A host of new vendors sold goods at this year's Africa festival, but the deluge on Sunday meant few Baltimoreans wandered through the usually packed event.

"The people from Baltimore just did not come out," complained Aghieghid Singapore, who traveled from New York City to sell Nigerian shea butter, a balm he said would fade the deepest scars within two weeks.

He complimented the festival organizers for attracting regional vendors and even an international entertainer. For the past four years Baltimore has sponsored the event, officially called FestAfrica, as a part of a series of ethnic festivals in the city. It was held at Patterson Park.

Typically 4,000 attend, said Toun Olumide, chairwoman of the event's planning committee. Organizers did not have an estimate of this year's attendance, but most of the visitors came on Saturday when the weather was clear, she said.

The festival started eight years ago as an annual picnic for the state's vast African diaspora. Now the intention is also to teach non-Africans about the continent, she said.

Like many Baltimore festivals this one was dominated by food vendors, including one selling "African donuts," the Congolese version of fried dough. Also for sale was goat head, snails, plantains and moi-moi, a bean cake made with fish and eggs.

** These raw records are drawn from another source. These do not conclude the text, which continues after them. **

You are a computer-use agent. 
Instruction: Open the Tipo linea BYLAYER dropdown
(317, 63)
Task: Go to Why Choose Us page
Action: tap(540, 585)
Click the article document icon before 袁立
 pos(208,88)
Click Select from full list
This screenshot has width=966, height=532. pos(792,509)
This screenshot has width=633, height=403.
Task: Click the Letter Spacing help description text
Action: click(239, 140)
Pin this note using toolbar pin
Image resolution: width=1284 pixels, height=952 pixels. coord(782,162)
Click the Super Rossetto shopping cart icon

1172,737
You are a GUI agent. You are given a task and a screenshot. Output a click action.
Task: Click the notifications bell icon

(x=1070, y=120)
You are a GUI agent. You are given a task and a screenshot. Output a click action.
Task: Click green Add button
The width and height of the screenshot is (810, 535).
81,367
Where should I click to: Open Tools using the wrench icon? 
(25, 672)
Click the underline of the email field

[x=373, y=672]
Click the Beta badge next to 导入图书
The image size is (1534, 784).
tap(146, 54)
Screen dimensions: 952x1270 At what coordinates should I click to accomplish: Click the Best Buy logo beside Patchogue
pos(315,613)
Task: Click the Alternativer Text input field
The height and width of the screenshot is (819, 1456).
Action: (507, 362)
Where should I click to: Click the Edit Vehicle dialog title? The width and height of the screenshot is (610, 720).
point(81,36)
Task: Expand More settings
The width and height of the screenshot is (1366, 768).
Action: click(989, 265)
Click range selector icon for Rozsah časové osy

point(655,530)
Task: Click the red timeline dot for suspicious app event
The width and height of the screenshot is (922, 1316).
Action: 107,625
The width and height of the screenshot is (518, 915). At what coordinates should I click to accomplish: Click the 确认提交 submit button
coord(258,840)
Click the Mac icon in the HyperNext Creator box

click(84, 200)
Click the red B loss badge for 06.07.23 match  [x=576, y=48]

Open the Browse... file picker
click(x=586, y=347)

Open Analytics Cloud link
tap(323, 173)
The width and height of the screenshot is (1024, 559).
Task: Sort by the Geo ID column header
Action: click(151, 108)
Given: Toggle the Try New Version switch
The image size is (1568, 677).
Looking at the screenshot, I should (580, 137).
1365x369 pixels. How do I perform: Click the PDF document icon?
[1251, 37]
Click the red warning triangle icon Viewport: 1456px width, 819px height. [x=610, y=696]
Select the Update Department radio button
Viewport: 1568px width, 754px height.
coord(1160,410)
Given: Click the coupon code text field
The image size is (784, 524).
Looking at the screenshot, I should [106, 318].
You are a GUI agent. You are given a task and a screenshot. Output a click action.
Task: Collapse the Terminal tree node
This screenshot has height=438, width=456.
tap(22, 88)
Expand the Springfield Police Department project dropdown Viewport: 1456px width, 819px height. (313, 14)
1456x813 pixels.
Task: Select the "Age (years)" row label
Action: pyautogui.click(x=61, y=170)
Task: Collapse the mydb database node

For the less adventurous, one stall offered barbecued chicken and beef. "We have barbecued everything," said Ali Johnson, from Wheaton, who ran that operation. Johnson is African-American — but not African — and said he felt a little out of place. "Most people are confused and saying 'Why are you all here?'" he said.

Many of the other vendors were West African and came to the U.S. in the past decade, fleeing from war and had mixed feelings about returning. "When I think of Sierra Leone, I think of war," said Sunkarie Kamara, 23, who was selling jewelry made from vintage beads and fabric. "It is not a lot of good memories."

Across the park, Abraham Luakabuanga also had unpleasant memories from the Democratic Republic of the Congo, which he and his wife left eight years ago. The couple left, he said, after he was arrested for speaking out against the government. But he hopes to return one day, saying he could advance quickly there using the business skills he's learned here.

"Once the country is stable politically, we are leaving on the next plane," he said.